Central to Barnard’s latest is the friendship between hyperactive 13-year-old Arbor (a superb debut performance from Conner Chapman) and his best friend Swifty (fellow newcomer Shaun Thomas). After one misdemeanour too many at the local secondary school the two boys beg and plead with Kitten (Shameless’ Sean Gilder) – a local scrapdealer and the ‘Selfish Giant’ of the title – to let them work for him collecting copper wiring and other such treasures from the surrounding area. Whilst Arbor is more interested in earning a wage, Swifty becomes attached to one of Kitten’s road-racing horses, eventually taking the reigns ahead of an important meet. Tensions arise between the two boys as their priorities begin to differ.

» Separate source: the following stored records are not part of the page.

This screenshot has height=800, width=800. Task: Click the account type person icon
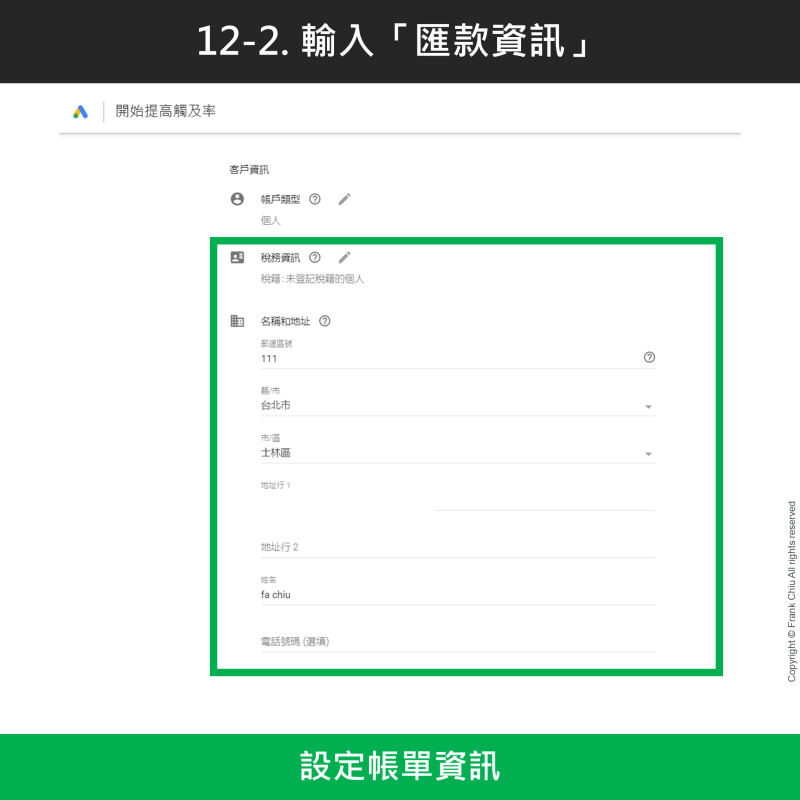coord(237,199)
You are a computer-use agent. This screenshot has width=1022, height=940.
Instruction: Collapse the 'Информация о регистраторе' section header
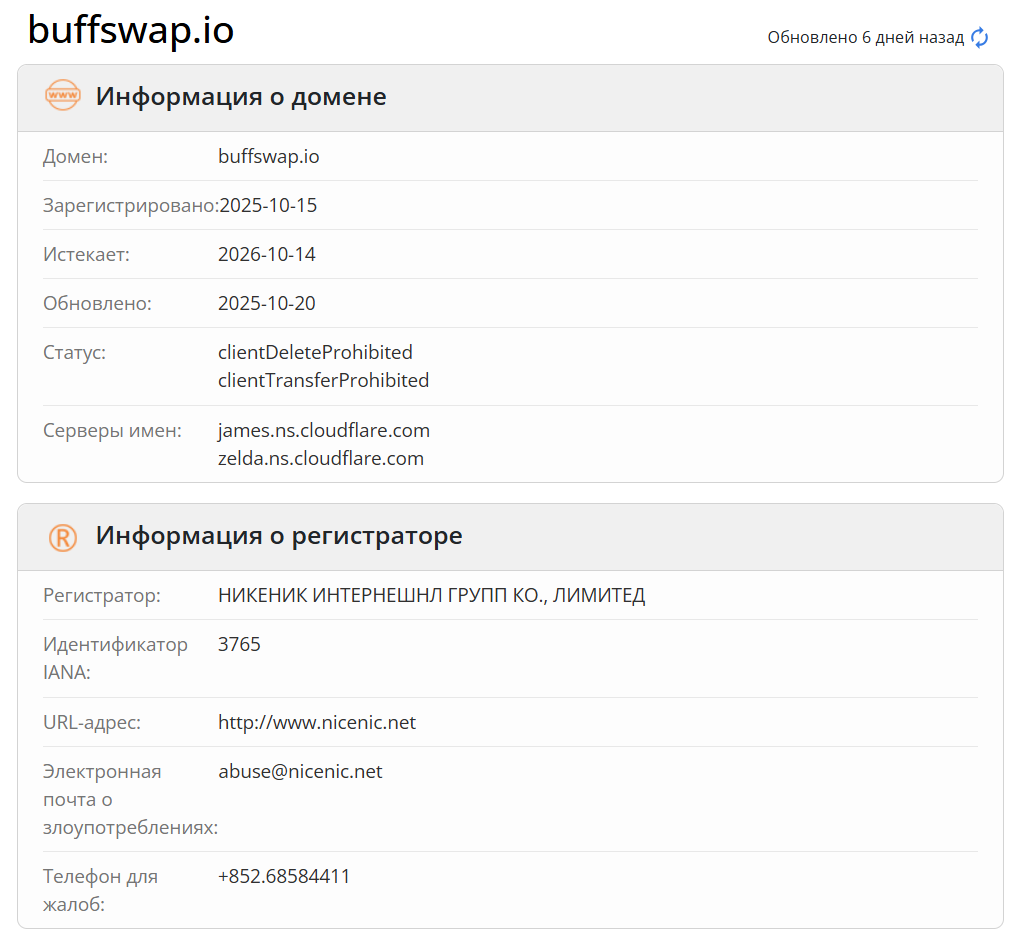point(278,536)
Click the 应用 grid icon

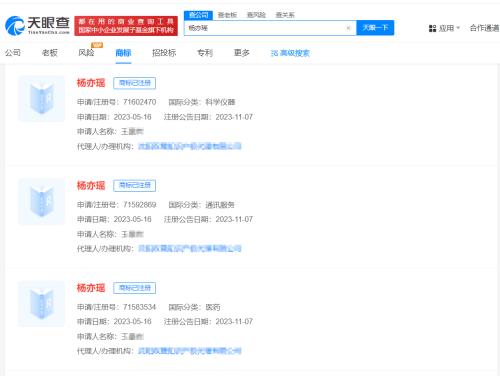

Blending the Yorkshire-centric concerns of The Arbor with the wild and frenetic thrill of hybrid installation docudrama Road Race, The Selfish Giant rejects the stark glumness of most recent neo-kitchen sink offerings in favour of childish adventure as Arbor and Swifty attempt to flesh out their respective futures. Cheerily cheeky, but at the same time stubborn and argumentative, the former want to prove his money-making credentials to both his beleaguered mother (Rebecca Manley) and himself, whilst the softly-spoken latter is only finds true solace when in the saddle of one of his four-legged friends. With the menacing Kitten clearly favouring Swifty as his next potential star rider (and future cash cow), Arbor goes to more and more extreme lengths to bring in a big haul, ultimately jeopardising more than mere companionship.
Now rightly seen as one of the UK film industry’s brightest directorial talents, Barnard has waited patiently for her time in the spotlight, going as far back as her playful Channel 4 short Random Acts of Intimacy, which saw A-list stars including Isla Fisher mime along to testimonies of one night stands from real member of the public. This deep understanding of the relationship between style and form has remained ever since, and only now can wider audiences get a taste of Barnard’s innovative approach to social cinema. The Selfish Giant’s ever-so melodramatic final third may feel like a regressive backwards step for some given what’s come before, but it barely tarnishes what is one of this year’s best British films – the perfect showcase for both Barnard and her two young leads.